Over the last few years I have been collecting and collating research papers and conference papers that are in some way relevant to enterprise search. There are very few ‘case studies’ of enterprise search implementations but there is a significant amount of research into techniques that could in principle be applied to ‘document-centric’ search applications. In total I now have almost 1500 research papers. My categorization scheme broke down several years ago and I’ve decided that it is now time to rebuild it, initially as a list of categories and then perhaps as a taxonomy.

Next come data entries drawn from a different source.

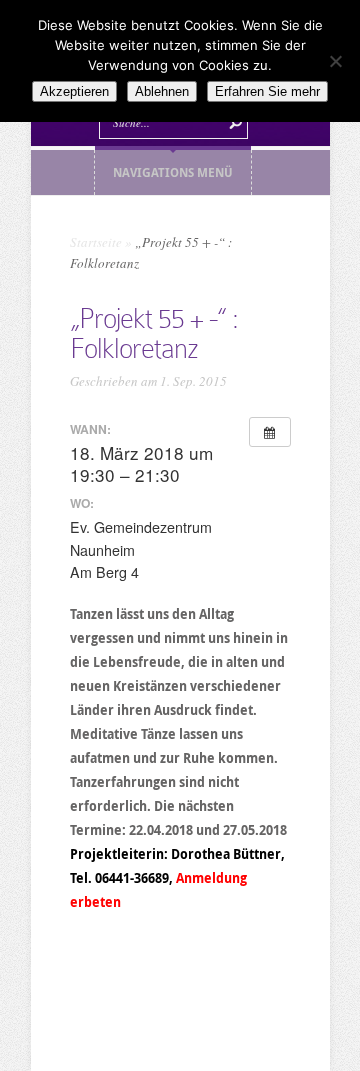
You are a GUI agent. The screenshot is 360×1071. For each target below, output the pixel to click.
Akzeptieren (74, 91)
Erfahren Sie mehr (267, 91)
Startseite (96, 242)
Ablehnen (162, 91)
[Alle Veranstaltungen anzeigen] (270, 432)
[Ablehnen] (335, 61)
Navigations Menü (173, 172)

The list of 21 categories below excludes AI-ML research, especially around large language models. ML techniques will certainly play a role in enterprise search applications but at present the direct impact is not clear. The categorization is built from a review of the most recent 240 papers added to my collection, dating back to September 2021. So that means I’ll collecting around 25 papers a month, but that excludes AI-ML research.
- Conversational search
- Enterprise search
- Entity extraction and name recognition
- Evaluation metrics
- Federated search
- Information extraction from documents
- Information retrieval (fundamental research)
- Knowledge management
- Language issues
- Personalized search and recommendations
- Professional search
- Query matching
- Question answering
- Result management
- Result ranking
- Retrieval models
- Snippets
- Summarization
- Systematic searching
- Task completion and retrieval models
- User experience
As always there is some overlap between categories.
My objective in publishing this list of categories (which is very much work-in-progress!) is to illustrate the breadth of topics that you should be following if you want to understand the future directions of search in organizations. The rate at which I am adding to my collection also gives an indication of the very high level of investment being made in search research and the speed of innovation.
Martin White